**Brief**
Find the line containing "You are a computer-use agent." in the listing below. Repeat it exactly, along with each following line up to and including the one containing "How do I perform: Select".

**The records**
-*-*-
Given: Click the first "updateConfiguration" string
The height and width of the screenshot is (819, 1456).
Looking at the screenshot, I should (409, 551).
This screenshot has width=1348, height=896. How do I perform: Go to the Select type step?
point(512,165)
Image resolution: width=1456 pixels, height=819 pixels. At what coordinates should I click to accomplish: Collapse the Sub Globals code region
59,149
-*-*-
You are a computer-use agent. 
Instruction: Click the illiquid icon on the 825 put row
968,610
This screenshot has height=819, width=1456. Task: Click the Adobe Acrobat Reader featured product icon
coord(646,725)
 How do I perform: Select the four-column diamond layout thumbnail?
-*-*-
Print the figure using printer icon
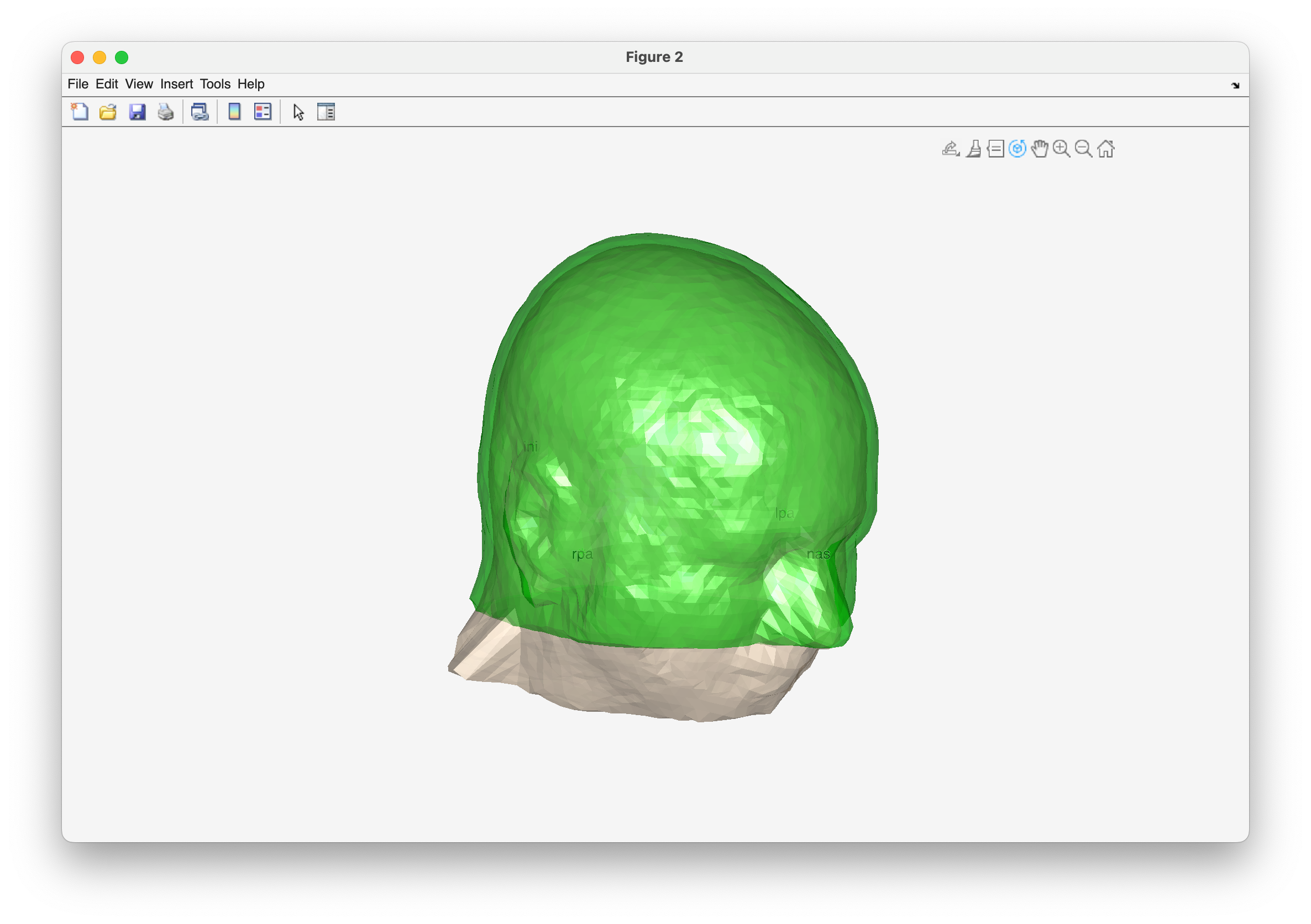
-*-*-
**Answer below**
You are a computer-use agent. 
Instruction: Click the illiquid icon on the 825 put row
968,610
This screenshot has height=819, width=1456. Task: Click the Adobe Acrobat Reader featured product icon
coord(646,725)
 How do I perform: Select the four-column diamond layout thumbnail?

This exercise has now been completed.